Collected data entries:
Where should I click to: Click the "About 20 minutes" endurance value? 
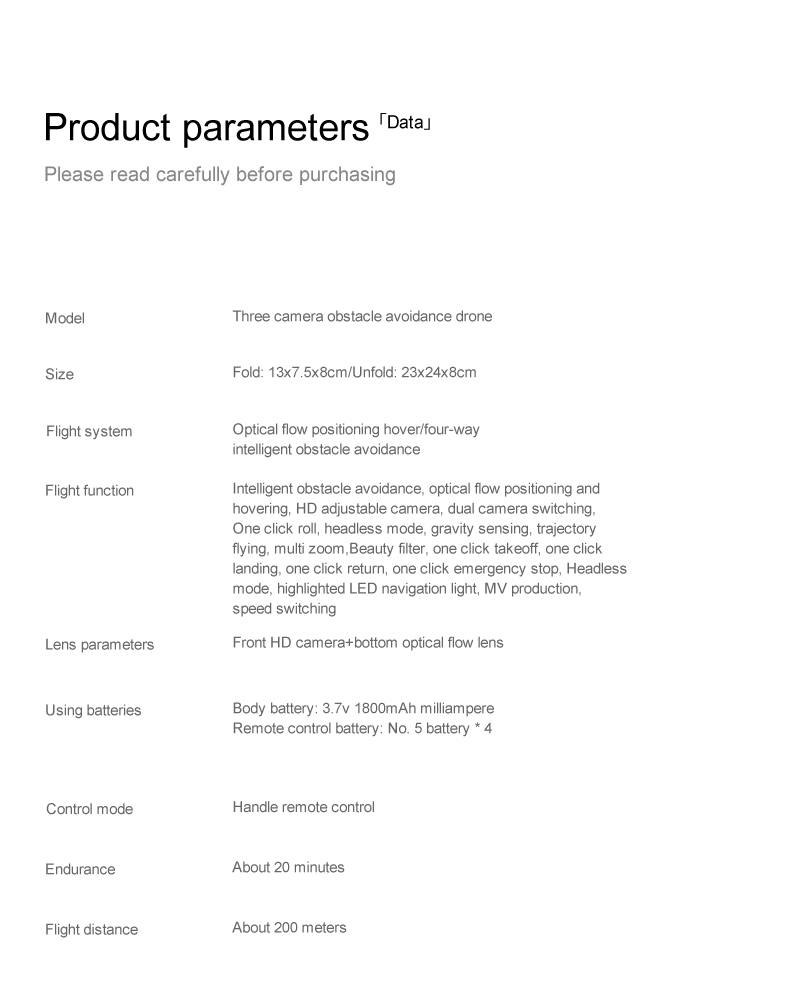click(288, 868)
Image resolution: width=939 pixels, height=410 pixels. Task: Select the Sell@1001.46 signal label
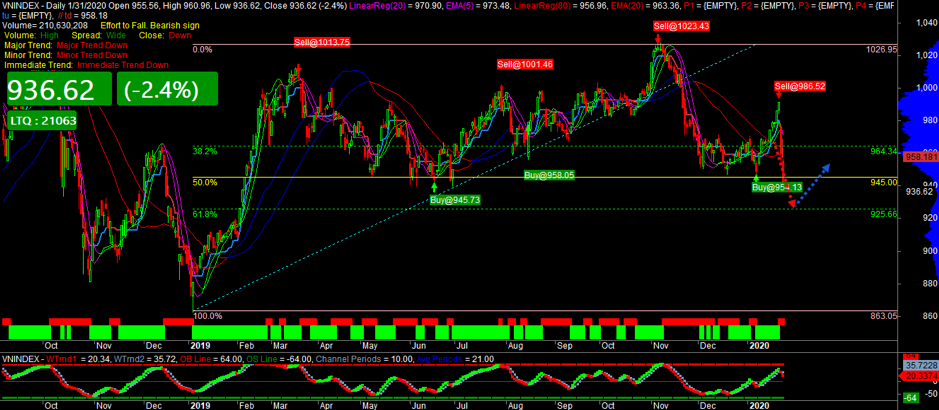tap(525, 64)
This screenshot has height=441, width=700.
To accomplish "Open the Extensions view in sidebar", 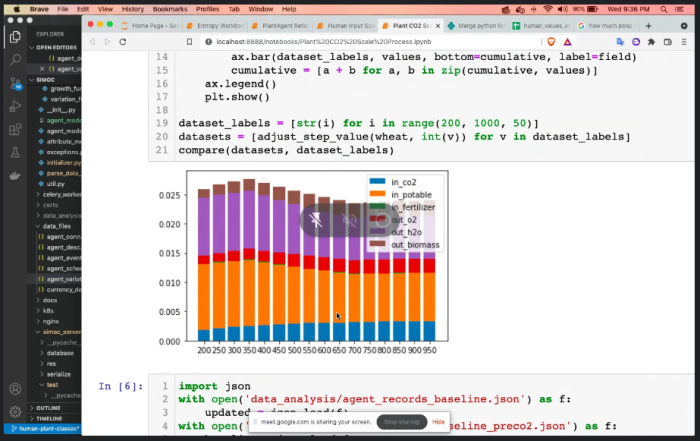I will point(15,130).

• **Assignment**
All lines from the start of the entries above through the line containing "This screenshot has height=441, width=700." are to be given again exactly; the pictures are not.

• **Answer to this problem**
Where should I click to: Click the "About 20 minutes" endurance value? 
click(288, 868)
Image resolution: width=939 pixels, height=410 pixels. Task: Select the Sell@1001.46 signal label
tap(525, 64)
This screenshot has height=441, width=700.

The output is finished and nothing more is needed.